I feel that only then can one be more objective and look at the piece from a craftsperson’s point of view re shape, form/structure.
It’s just a thought and it’s how I work. I’d be interested in your feedback.
I’ve been looking up this ‘form’ thing too, and yes, I think it’s another word for structure. Thank you for sharing your writing process. I’m always fascinated by the way other writers write.
You asked “…should we think about craft first… or do you let it tell you what it wants to be?” I can’t see how we can craft our work first. You can’t craft nothing. Sue Woolfe likens the process of writing to making a pot. You have to dig up the clay before you can start shaping it.
My process is that I just write. Sometimes about something that concerns, interests, intrigues me and I want to explore it in writing. Often I just pick up my pen and write. From that comes ‘stuff’ that excites me and I’ll go deeper, unpicking and following the threads to see what’s underneath.
All this is chaotic and messy and completely free of any thought of craft or form. When scenes start writing themselves I know something’s forming in the murk. Much of this happens in what David Malouf refers to as the timeless place, and which you call ‘wonderland’ but there are frustrating days when it evades me.

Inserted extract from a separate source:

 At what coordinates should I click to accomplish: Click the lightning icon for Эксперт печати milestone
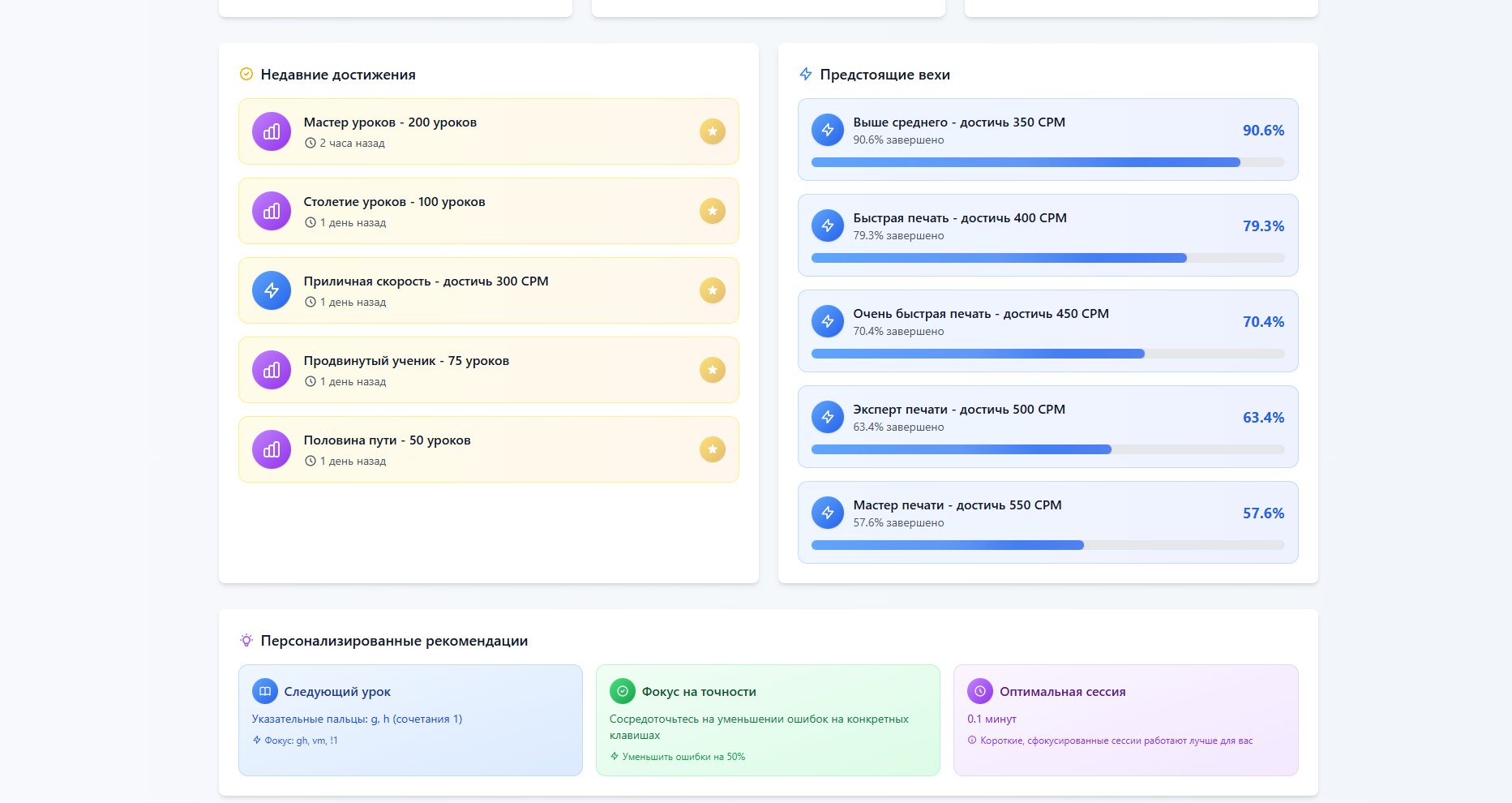tap(827, 417)

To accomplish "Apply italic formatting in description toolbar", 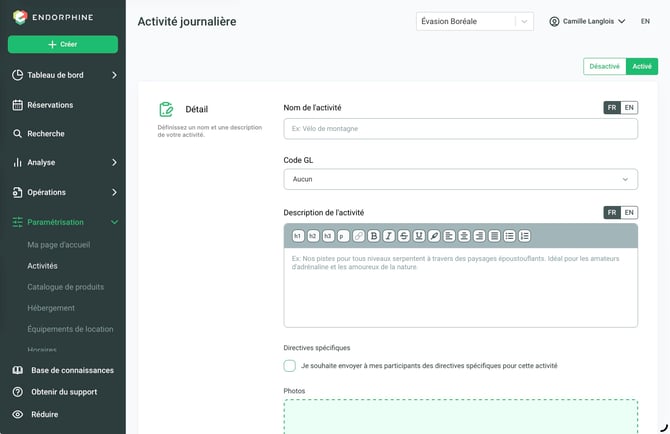I will tap(388, 236).
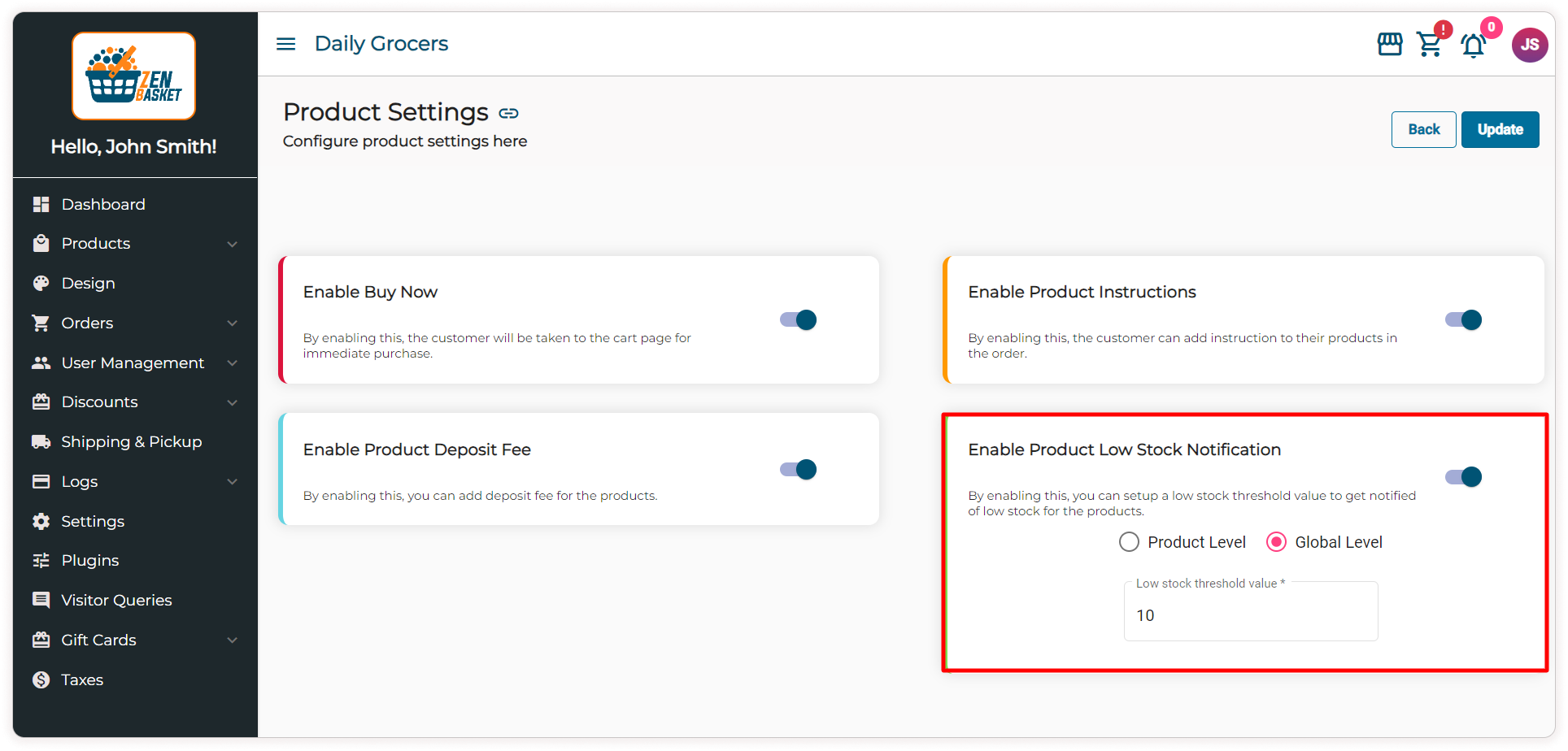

Having said that I do know a superb writer, one I work very closely with, who seems to have the story worked out before she writes a word. But I know she spends days, months, and years, thinking and dreaming before she puts a word on the page. Even then nothing is set solid; it changes and moves all the time. Her periods of not writing are spent in a ‘wonderland’ in her head, I suspect.
I’m in awe that you can go into ‘wonderland’ by choice. Do I worry about not being able to find that timeless place every time? Yes and no.
Yes, because that’s when the doubts, uncertainty and self-criticism come in. How can anything come out of this chaotic mess? I question what I’m doing and the ridiculous purpose of ‘making up stories.’ And as you put so wonderfully, worry that I have ‘bought the wrong ticket for the wrong trip.’
And no, because experience has taught me that when I come out of this ‘difficult’ time I seem to gain a little more clarity about what I’m doing. I have learned to trust it will work itself out, and I just keep on writing anyway. Sometimes losing myself and sometimes not.
I wish I could write in a much less painful way, but it’s the way it happens for me.
Once the story reveals itself then I do consciously craft and structure the story so it is as effective as I can make it. Mostly the form is already an organic part of the story. Sometimes it’s not. Then I have to go back and ‘just write’ again. Until you know what you want to say I can’t see the point in crafting or structuring a piece.
But the structure my story eventually takes is an integral and organic part of the writing. It’s not separate from it, but has emerged from it. It’s as important as character or plot or any of the other things that go to make a story. The way a story is structured can make a crucial difference to how a reader connects to, reacts to, is moved by, informed by, experiences and engages with a story. It’s not so much ‘how’ or ‘when’ form is determined that interests me, it’s why David Malouf thinks it’s not important.
Or does he simply mean it doesn’t matter which form you use to communicate with your reader? ANY form can suffice.
Those are my thoughts in answer to the wonderful conversation you’ve instigated.